I'm ok with this approach.  I would appreciate if somebody
else could take it over, I'm too busy with other stuff.

> On 7/12/21 18:09, Yuichiro NAITO wrote:
> > Hi, Martin
> > 
> > n 2021/07/10 16:55, Martin Pieuchot wrote:
> > > Hello Yuichiro, thanks for your work !
> > 
> > Thanks for the response.
> > 
> > > > On 2021/06/16 16:34, Yuichiro NAITO wrote:
> > > > > When I compile a multi-threaded application with '-pg' option, I 
> > > > > always get no
> > > > > results in gmon.out. With bad luck, my application gets SIGSEGV while 
> > > > > running.
> > > > > Because the buffer that holds number of caller/callee count is the 
> > > > > only one
> > > > > in the process and will be broken by multi-threaded access.
> > > > > 
> > > > > I get the idea to solve this problem from NetBSD. NetBSD has 
> > > > > individual buffers
> > > > > for each thread and merges them at the end of profiling.
> > > 
> > > Note that the kernel use a similar approach but doesn't merge the buffer,
> > > instead it generates a file for each CPU.
> > 
> > Yes, so the number of output files are limited by the number of CPUs in 
> > case of
> > the kernel profiling. I think number of application threads can be 
> > increased more
> > casually. I don't want to see dozens of 'gmon.out' files.
> > 
> > > > > NetBSD stores the reference to the individual buffer by 
> > > > > pthread_setspecific(3).
> > > > > I think it causes infinite recursive call if whole libc library 
> > > > > (except
> > > > > mcount.c) is compiled with -pg.
> > > > > 
> > > > > The compiler generates '_mcount' function call at the beginning of 
> > > > > every
> > > > > functions. If '_mcount' calls pthread_getspecific(3) to get the 
> > > > > individual
> > > > > buffer, pthread_getspecific() calls '_mcount' again and causes 
> > > > > infinite
> > > > > recursion.
> > > > > 
> > > > > NetBSD prevents from infinite recursive call by checking a global 
> > > > > variable. But
> > > > > this approach also prevents simultaneously call of '_mcount' on a 
> > > > > multi-threaded
> > > > > application. It makes a little bit wrong results of profiling.
> > > > > 
> > > > > So I added a pointer to the buffer in `struct pthread` that can be 
> > > > > accessible
> > > > > via macro call as same as pthread_self(3). This approach can prevent 
> > > > > of
> > > > > infinite recursive call of '_mcount'.
> > > 
> > > Not calling a libc function for this makes sense.  However I'm not
> > > convinced that accessing `tib_thread' before _rthread_init() has been
> > > called is safe.
> > 
> > Before '_rthread_init’ is called, '__isthreaded' global variable is kept to 
> > be 0.
> > My patch doesn't access tib_thread in this case.
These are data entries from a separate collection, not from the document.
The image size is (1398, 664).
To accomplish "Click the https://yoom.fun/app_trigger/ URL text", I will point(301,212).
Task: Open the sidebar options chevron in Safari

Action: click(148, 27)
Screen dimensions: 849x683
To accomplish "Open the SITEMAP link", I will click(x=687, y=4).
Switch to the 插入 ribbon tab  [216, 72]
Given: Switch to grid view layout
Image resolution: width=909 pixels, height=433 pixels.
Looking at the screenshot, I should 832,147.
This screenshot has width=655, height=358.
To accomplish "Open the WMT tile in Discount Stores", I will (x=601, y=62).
> > After calling `_rthread_init`, `pthread_create()` changes `__isthreaded` to 
> > 1.
> > Tib_thread will be accessed by all threads that are newly created and the 
> > initial one.
> > 
> > I believe tib of the initial thread has been initialized in `_libc_preinit' 
> > function
> > in 'lib/libc/dlfcn/init.c'.
> > 
> > > I'm not sure where is the cleanest way to place the per-thread buffer,
> > > I'd suggest you ask guenther@ about this.
> > 
> > I added guenther@ in CC of this mail.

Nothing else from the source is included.